Right realisms reject the idea that structural or economic factors such as poverty are the cause of crime; e.g. they point out that the old tend to be poor yet have a very low crime rate.
For right realists, crime is the product of three factors: 1) biological differences; 2) inadequate socialisation and the underclass; 3) rational choice

4

BIOLOGICAL DIFFERENCES

According to Wilson and Herrnstein, crime is caused by a combination of biological and social factors. Biological differences between individuals make some people innately predisposed to commit crime, due to personality traits such as aggressiveness, risk taking or low intelligence, which RRs see as biologically determined

5

THE UNDERCLASS

Effective socialisation decreases the risk of offending by teaching self control and correct values. RRs see the nuclear family as the best agency of socialisation.

6

Murray

According to Murray, the nuclear family is being undermined by the welfare state, which is creating welfare dependency and encouraging the growth of an underclass who fail to socialise their children properly.
Generous welfare provision has led to the growth of benefit dependent lone parent families, since men no longer need to take responsibility for supporting their families.
Absent fathers mean that boys lack discipline and an appropriate role model, so they turn to delinquent role models in street gangs and gain status through crime rather than through supporting their families.

7

RATIONAL CHOICE THEORY

Clarke's rational choice theory assumes individuals are rational beings with free will. Deciding to commit crime is a choice based on a rational calculation of the consequences. If the rewards of crime appear to outweigh the costs, then people will be more likely to offend. RRs argue that the crime rate is high because the perceived costs are low, e.g. little risk of being caught and lenient punishments

8

Felson's routine activity theory argues that for a crime to occur, there must be...

- A motivated offender, a suitable target and the absence of a 'capable guardian'
Offenders act rationally, so the presence of a guardian is likely to deter them.

9

RIGHT REALIST SOLUTIONS TO CRIME
RRs believe it is pointless trying to tackle the underlying causes of crime (biological and socialisation differences) since these are hard to change. Instead, they focus on the control and punishment of offenders..

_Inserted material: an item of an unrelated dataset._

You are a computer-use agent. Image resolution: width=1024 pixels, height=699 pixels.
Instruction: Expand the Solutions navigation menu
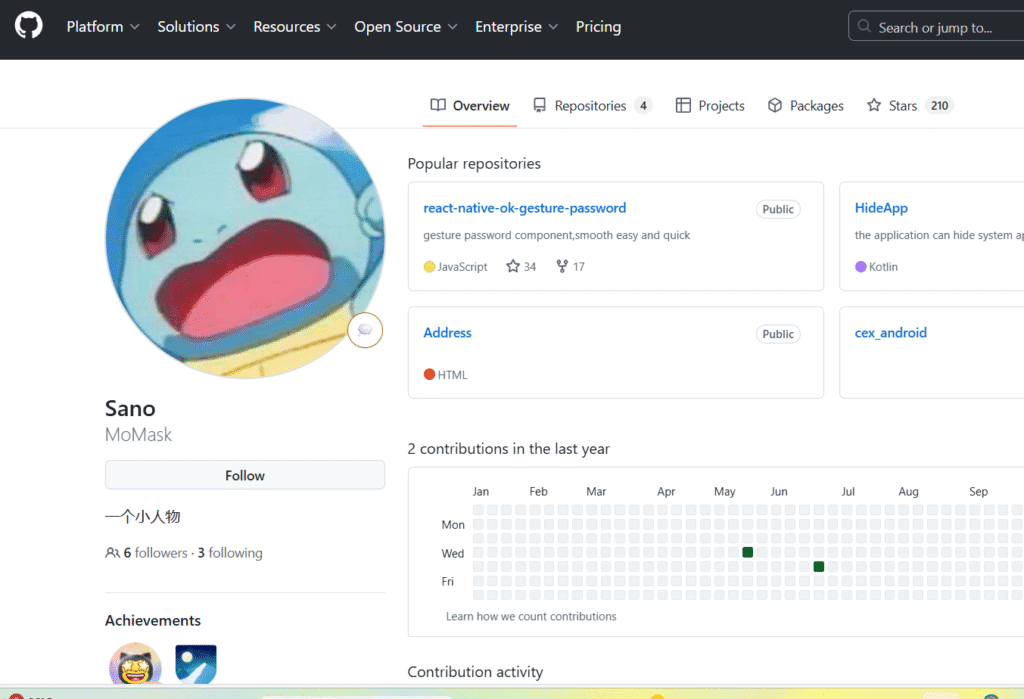[196, 27]
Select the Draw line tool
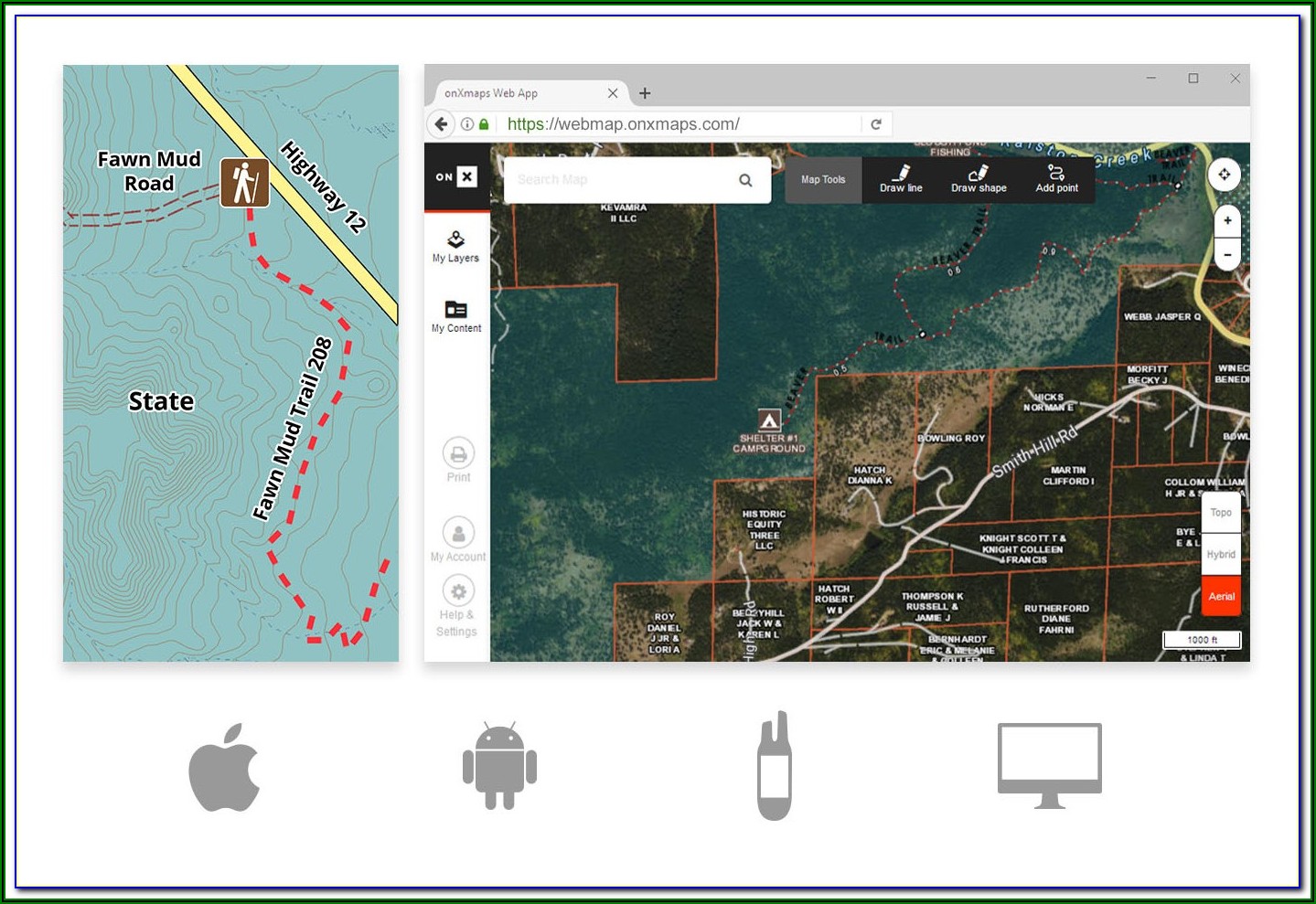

- Wilson and Kelling argue that we must keep neighbourhoods orderly to prevent crime taking hold. Any sign of deterioration , e.g. graffiti must be dealt with immediately
- They advocate a zero tolerance policy. The police should focus on controlling the streets so that law abiding citizens feel safe
- Crime prevention policies should reduce the rewards of crime and increase its costs, e.g. target hardening- more use of prison.

10

Criticisms of Right Realism

- It ignores structural causes of crime, e.g. poverty
- It is concerned almost solely with street crime, ignoring corporate crime, which is more costly and harmful to the public.
- It over emphasises control of disorderly neighbourhoods, ignoring underlying causes of neighbourhood decline.